Day 7: ‘Darkness to Light’ [Deep Discoveries]

After compiling the data collected from the previous day, we enjoyed a heavy breakfast to get us ready for the trek. We set off for our next destination, Kisiizi Falls in Rukungiri District.

Kisiizi Falls, commonly recognized as a former execution site for pregnant unmarried Bakiga girls, has quickly become a popular tourist destination since Uganda Wildlife Authority (UWA) took over management in 2017. The rich history of the site highlights the establishment of Kisiizi Hospital, a mission hospital set up by the Late Leonard Sharp, father to the first superintendent of the Hospital in 1958, Dr. John Sharp. The hospital was constructed at the site of an abandoned flax factory which was previously set up in close proximity to the falls which were a source of Hydro-Electric power for the industry. The dam at Kisiizi Falls, which is currently controlled by the Hospital was developed in 1945, and produces up to 300W for about 700 customers including the local community and the Visitor’s centre within the area.

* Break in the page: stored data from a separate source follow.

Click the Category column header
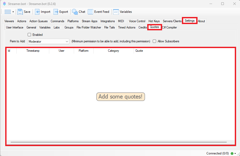 (x=113, y=51)
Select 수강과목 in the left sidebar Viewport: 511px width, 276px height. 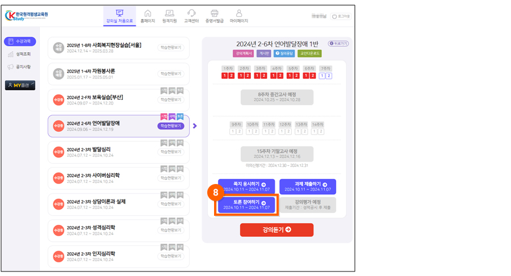20,41
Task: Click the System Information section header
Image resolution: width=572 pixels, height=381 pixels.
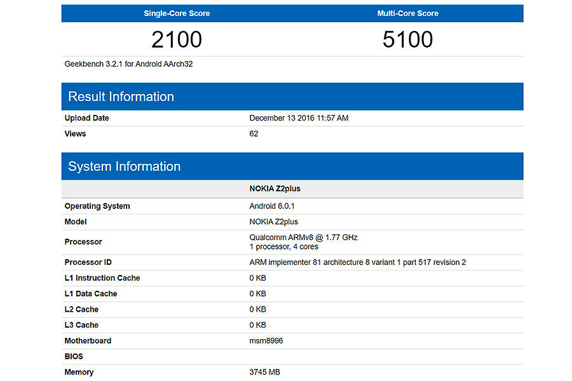Action: (124, 166)
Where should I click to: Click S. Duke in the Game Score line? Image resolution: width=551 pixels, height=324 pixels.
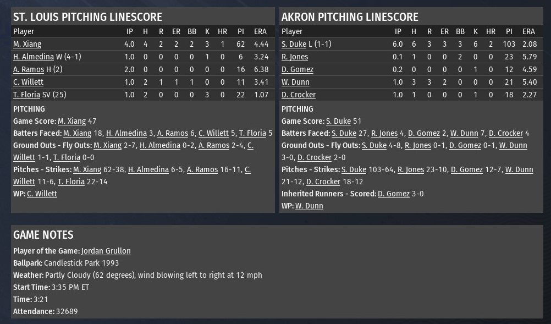tap(338, 121)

The visitor’s centre receives an average of 50 visitors on a good day and when we got there we were welcomed by Tour Guide Maureen who briefed us on the available activities and the Kisiizi Falls experience.

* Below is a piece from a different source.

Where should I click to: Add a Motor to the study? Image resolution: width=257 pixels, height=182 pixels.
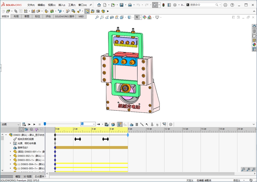[x=132, y=124]
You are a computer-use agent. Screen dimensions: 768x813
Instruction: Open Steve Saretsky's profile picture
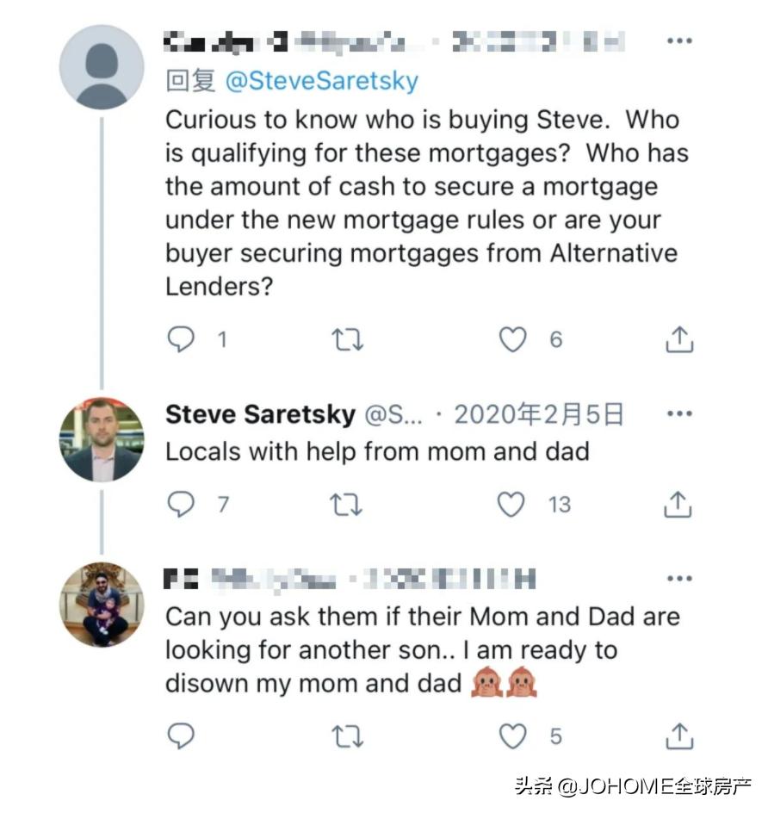coord(102,439)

Grass thatching is used for the roof of the visitors centre

A walk over a lagoon took us into the hills, as we enjoyed the ambience created by the crashing sounds of the falls in the distance. As grey clouds loomed over us, we bypassed the sky-trail and zip-line along the route until we reached a suspension bridge that gave us a magnificent view of the waterfall. As the rain began to pelt down, Maureen narrated to us the culture in Kigezi of throwing pregnant unmarried Bakiga girls over the waterfall as a punishment, a practice which was a custom in ‘Kiga culture’ until the 1930s when intervention from missionaries and the Church of Uganda put an end to it. However, punishment of these girls was not omitted: Girls were alternatively sent to Punishment Island on Lake Bunyonyi to live out their days and starve, or to be hung and killed on spot. It’s clear that the Bakiga were determined not to leave the girls unpunished. However, fishermen at the lake would sometimes take these neglected unmarried girls from Punishment Island to be their wives, avoiding the need to pay dowry. During our earlier explorations, we discovered another Punishment Island on Lake Mutanda in Kisoro District, used for the same reason. Interestingly, we also discovered that the Lake Mutanda is the source of water for Kisiizi Falls.

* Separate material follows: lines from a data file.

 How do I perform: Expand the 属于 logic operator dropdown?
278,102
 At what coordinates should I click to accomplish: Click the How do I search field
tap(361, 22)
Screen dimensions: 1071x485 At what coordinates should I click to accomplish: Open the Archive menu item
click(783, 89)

The lagoon formed by the water from Kisiizi Falls

Over time however, the waterfall at Kisiizi has lost it’s natural colour and beauty due to the destructive forces of man: Bush-burning and deforestation has led to soil erosion on the Kigezi Highlands whose run off carries loose soils with the water which flows to the dam and in-turn affects the colour of the waterfall. This shows how farmers within Kigezi have lost appreciation of nature, and prioritised personal gain through agriculture over the bigger picture which is Kisiizi Falls.

The water of Kisiizi Falls which was once clear now appears brown in colour

The last and by far most intriguing part of the tour was the ‘Kisiizi Falls Monument’ which summarised the historical narrative behind Kisiizi Falls and the changes it experienced becoming a historically and socially significant site within Kigezi.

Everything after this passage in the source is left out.